__TASK INSTRUCTIONS__.
Identify every line in the records below that contains the word "computer", and reproduce each one.

__RECORDED DATA__.
---*---

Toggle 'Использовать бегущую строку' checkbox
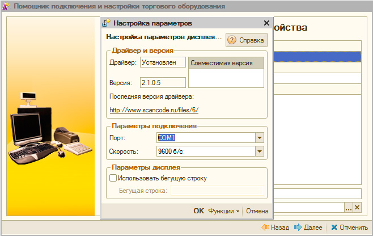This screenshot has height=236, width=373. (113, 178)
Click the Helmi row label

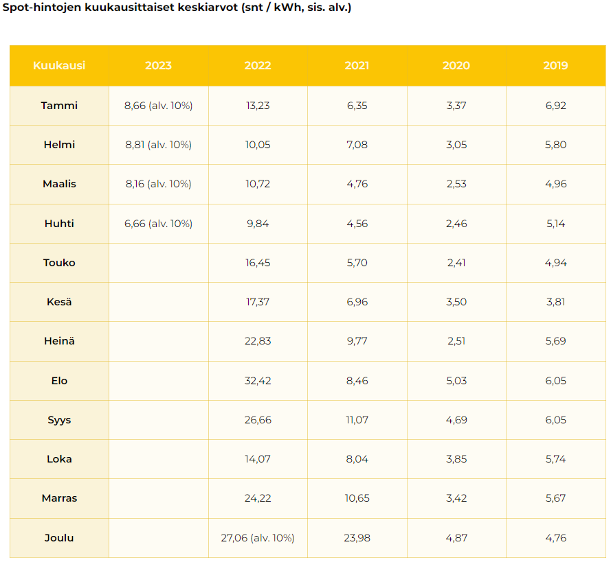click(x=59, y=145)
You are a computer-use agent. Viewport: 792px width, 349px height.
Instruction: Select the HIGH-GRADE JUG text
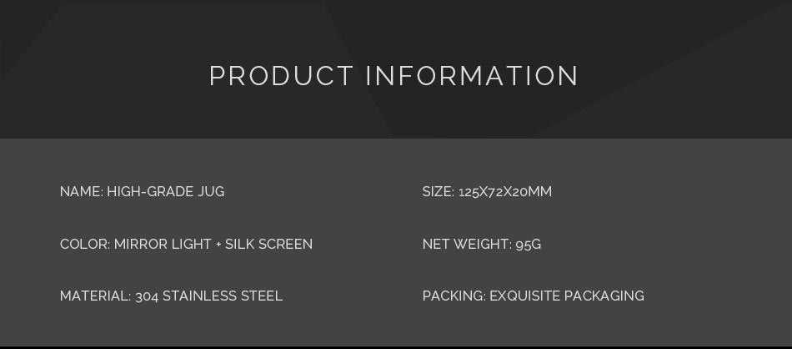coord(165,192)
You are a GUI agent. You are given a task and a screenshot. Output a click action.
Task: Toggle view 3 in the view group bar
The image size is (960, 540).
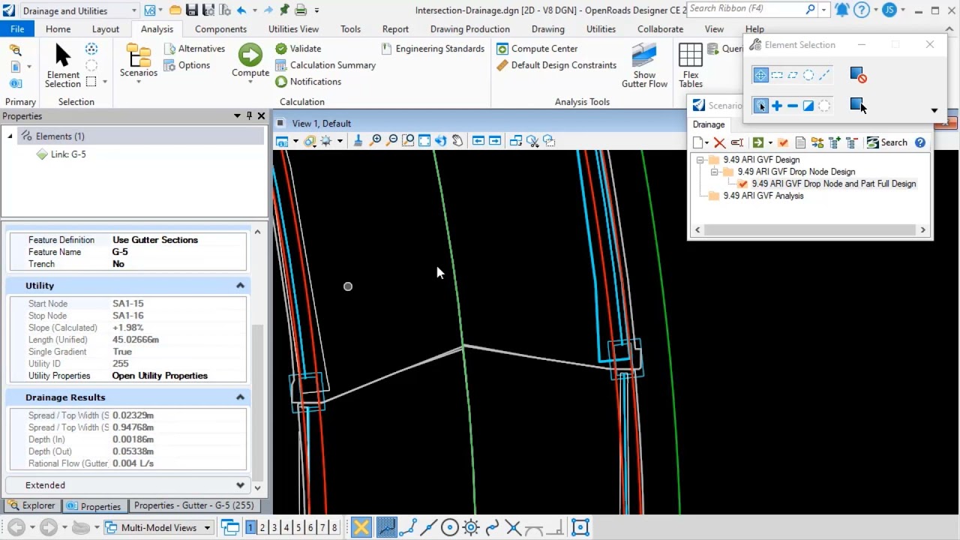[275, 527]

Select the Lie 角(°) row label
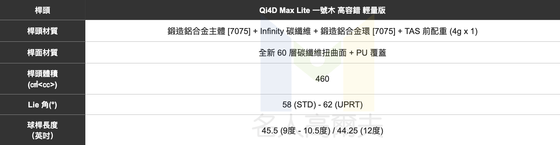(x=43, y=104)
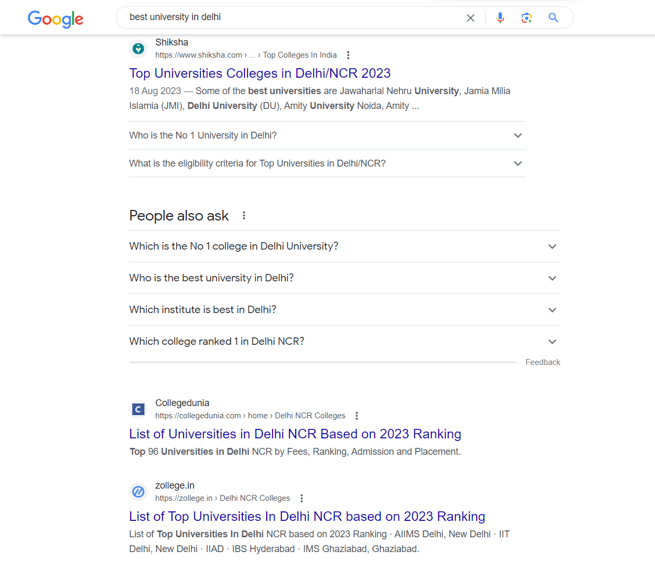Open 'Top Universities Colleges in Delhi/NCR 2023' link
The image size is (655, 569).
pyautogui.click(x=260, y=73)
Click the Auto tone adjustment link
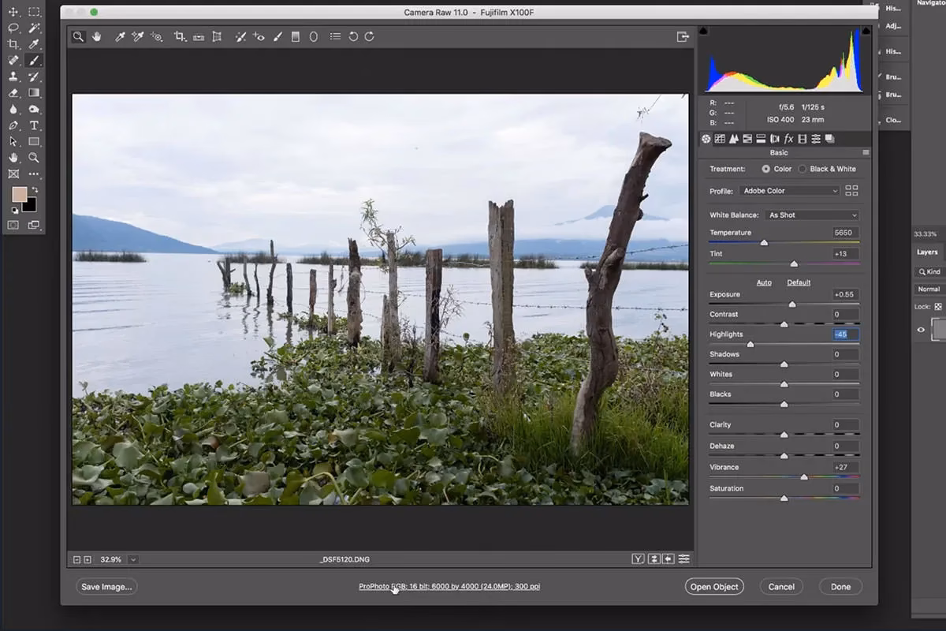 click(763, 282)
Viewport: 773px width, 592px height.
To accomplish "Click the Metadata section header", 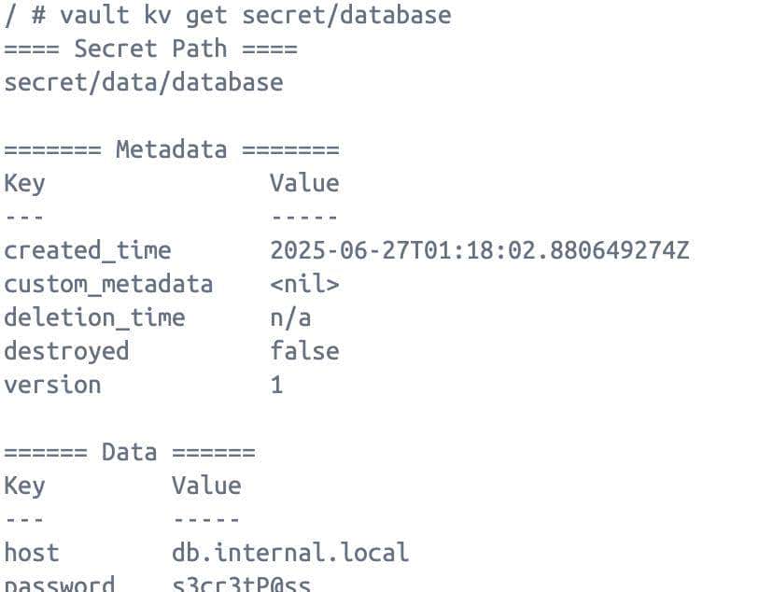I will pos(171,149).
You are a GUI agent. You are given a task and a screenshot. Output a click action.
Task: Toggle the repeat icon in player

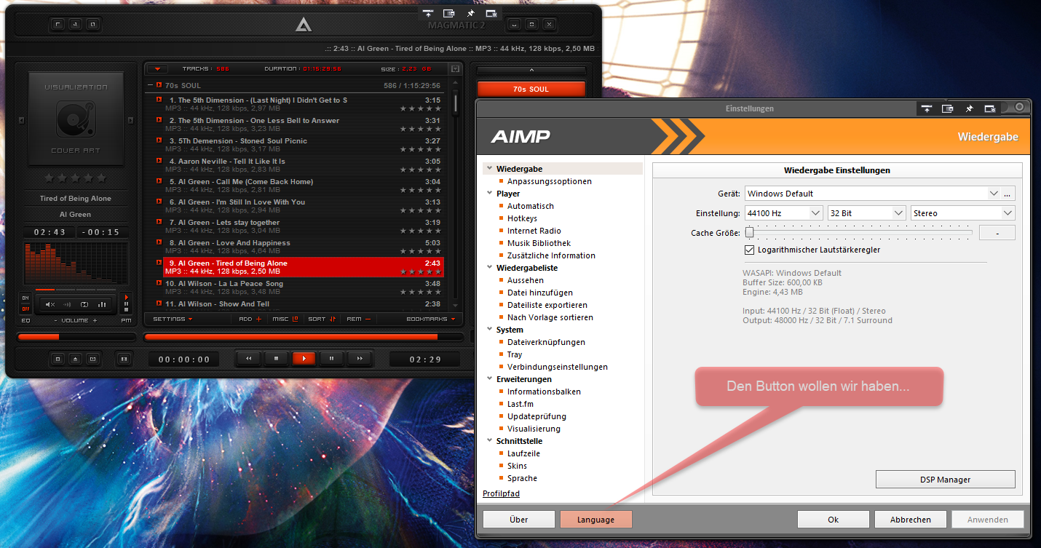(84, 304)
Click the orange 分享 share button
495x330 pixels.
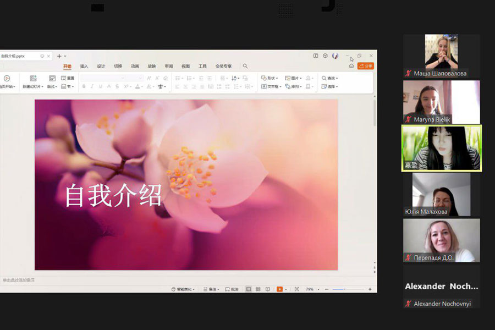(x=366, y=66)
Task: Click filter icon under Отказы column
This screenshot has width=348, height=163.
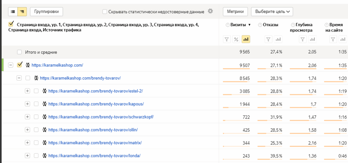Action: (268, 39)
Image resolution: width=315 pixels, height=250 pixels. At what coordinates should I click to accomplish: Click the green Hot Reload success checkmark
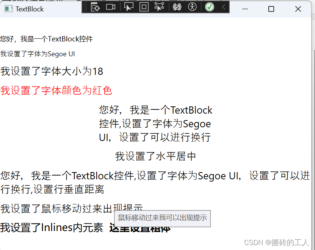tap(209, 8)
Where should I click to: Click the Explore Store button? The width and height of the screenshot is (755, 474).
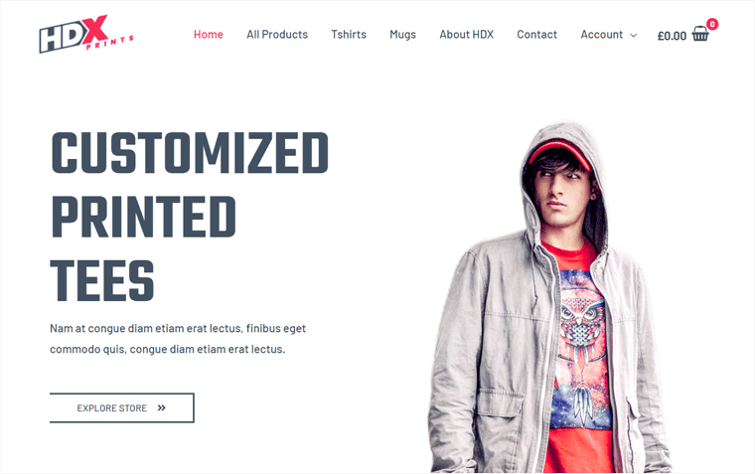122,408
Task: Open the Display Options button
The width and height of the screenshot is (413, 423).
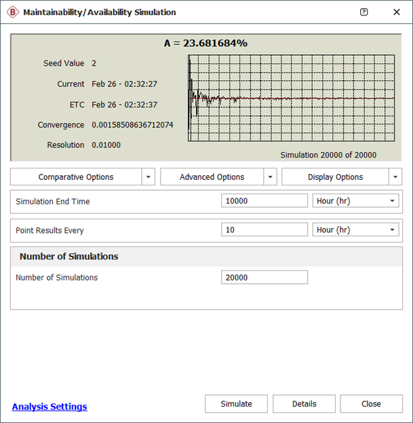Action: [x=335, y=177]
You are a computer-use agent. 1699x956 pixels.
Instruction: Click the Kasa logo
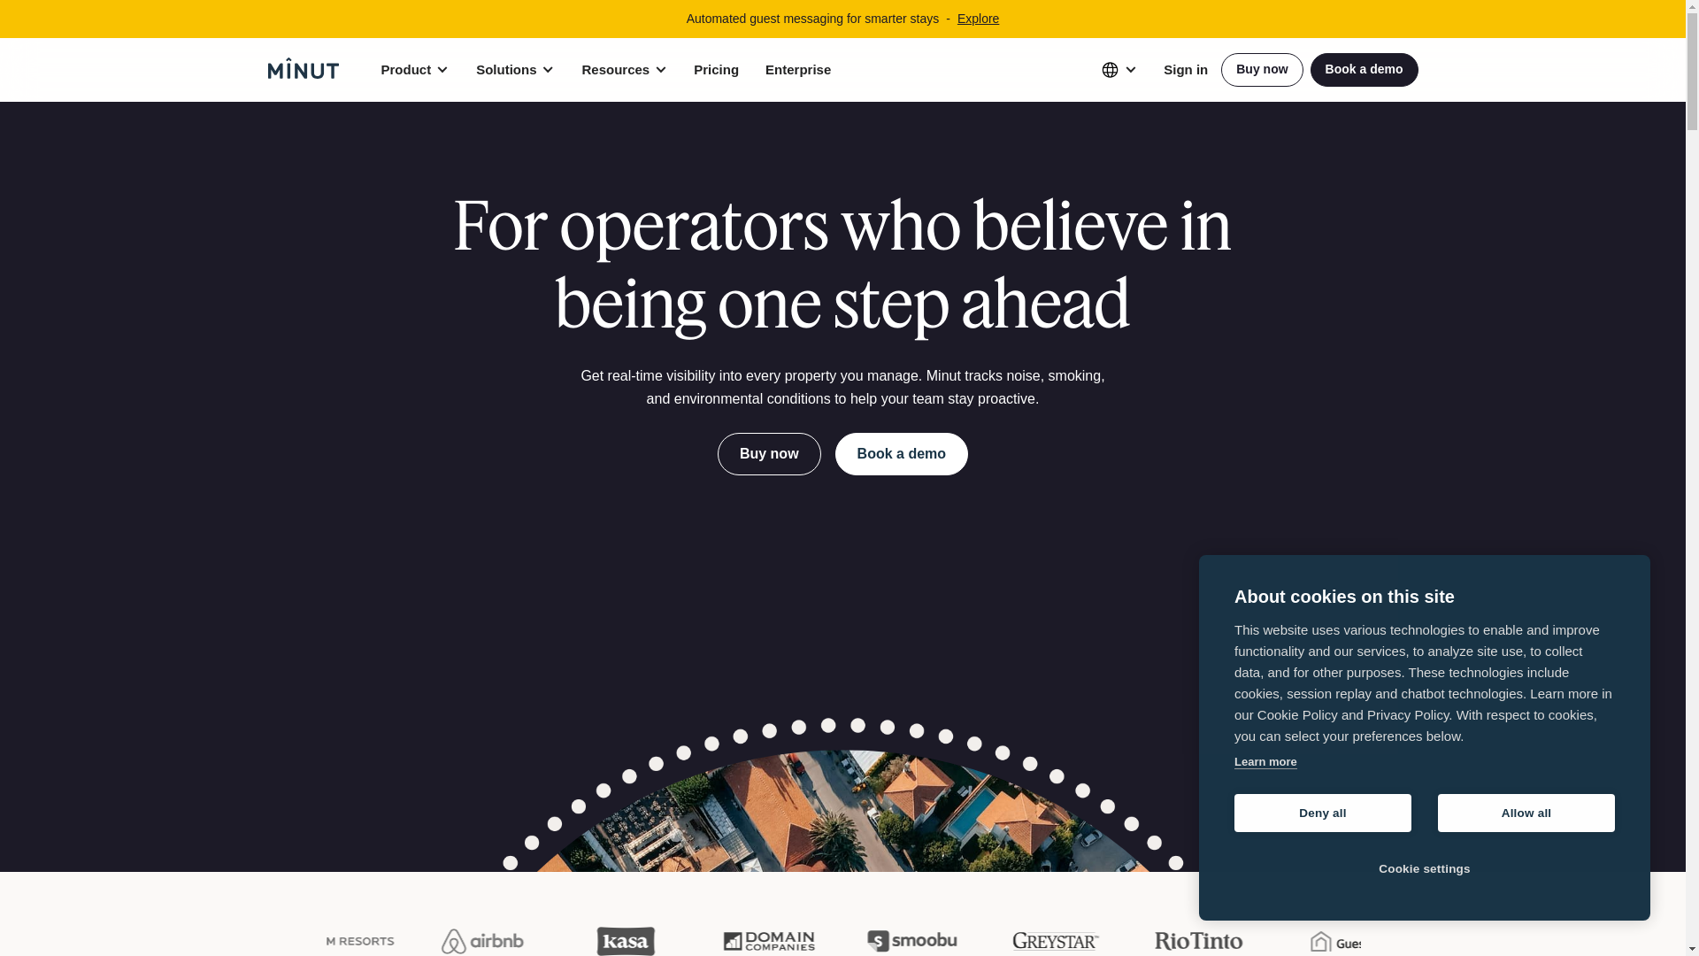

---*---

__WRITTEN SOLUTION__.
You are a computer-use agent. Viewport: 792px width, 349px height.
You are a computer-use agent. 1699x956 pixels.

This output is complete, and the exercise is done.